Pointing records for text and elements

* Begin *

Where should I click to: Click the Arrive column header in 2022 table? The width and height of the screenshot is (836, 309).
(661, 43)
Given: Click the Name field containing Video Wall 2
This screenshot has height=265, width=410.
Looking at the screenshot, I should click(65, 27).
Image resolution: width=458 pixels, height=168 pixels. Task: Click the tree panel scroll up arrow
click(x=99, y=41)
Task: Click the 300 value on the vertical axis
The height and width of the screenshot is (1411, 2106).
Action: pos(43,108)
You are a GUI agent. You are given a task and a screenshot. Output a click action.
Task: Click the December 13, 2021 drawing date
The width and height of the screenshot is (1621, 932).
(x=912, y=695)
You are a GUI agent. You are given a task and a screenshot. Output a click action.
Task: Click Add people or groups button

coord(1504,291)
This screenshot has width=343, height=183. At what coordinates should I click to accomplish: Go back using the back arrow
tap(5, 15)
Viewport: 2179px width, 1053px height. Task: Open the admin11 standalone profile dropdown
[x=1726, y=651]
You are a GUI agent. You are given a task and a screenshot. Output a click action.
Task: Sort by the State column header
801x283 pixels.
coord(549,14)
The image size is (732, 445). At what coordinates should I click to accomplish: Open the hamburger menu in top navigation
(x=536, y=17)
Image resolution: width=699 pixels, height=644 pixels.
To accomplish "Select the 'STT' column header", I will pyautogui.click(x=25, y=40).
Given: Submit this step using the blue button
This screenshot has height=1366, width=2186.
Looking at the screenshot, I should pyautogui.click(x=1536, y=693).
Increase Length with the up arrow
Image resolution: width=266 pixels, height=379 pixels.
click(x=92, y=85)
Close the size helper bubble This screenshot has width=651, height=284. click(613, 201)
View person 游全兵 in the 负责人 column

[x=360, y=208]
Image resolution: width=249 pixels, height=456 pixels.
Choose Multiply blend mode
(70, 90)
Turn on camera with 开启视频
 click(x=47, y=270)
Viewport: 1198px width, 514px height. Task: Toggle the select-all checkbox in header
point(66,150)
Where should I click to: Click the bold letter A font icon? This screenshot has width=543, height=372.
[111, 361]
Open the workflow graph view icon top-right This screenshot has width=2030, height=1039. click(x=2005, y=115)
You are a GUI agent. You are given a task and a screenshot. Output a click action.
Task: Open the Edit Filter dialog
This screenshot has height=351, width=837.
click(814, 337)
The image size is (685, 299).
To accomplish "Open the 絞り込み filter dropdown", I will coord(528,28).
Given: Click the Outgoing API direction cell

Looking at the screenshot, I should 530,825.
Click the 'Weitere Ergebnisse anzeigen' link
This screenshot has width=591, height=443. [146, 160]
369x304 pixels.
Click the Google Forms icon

* End *

Gather each line of the rows above that includes the string "what".

This screenshot has width=343, height=183. At what coordinates should I click to accomplish: Go back using the back arrow
The image size is (732, 445). At what coordinates should I click to accomplish: Open the hamburger menu in top navigation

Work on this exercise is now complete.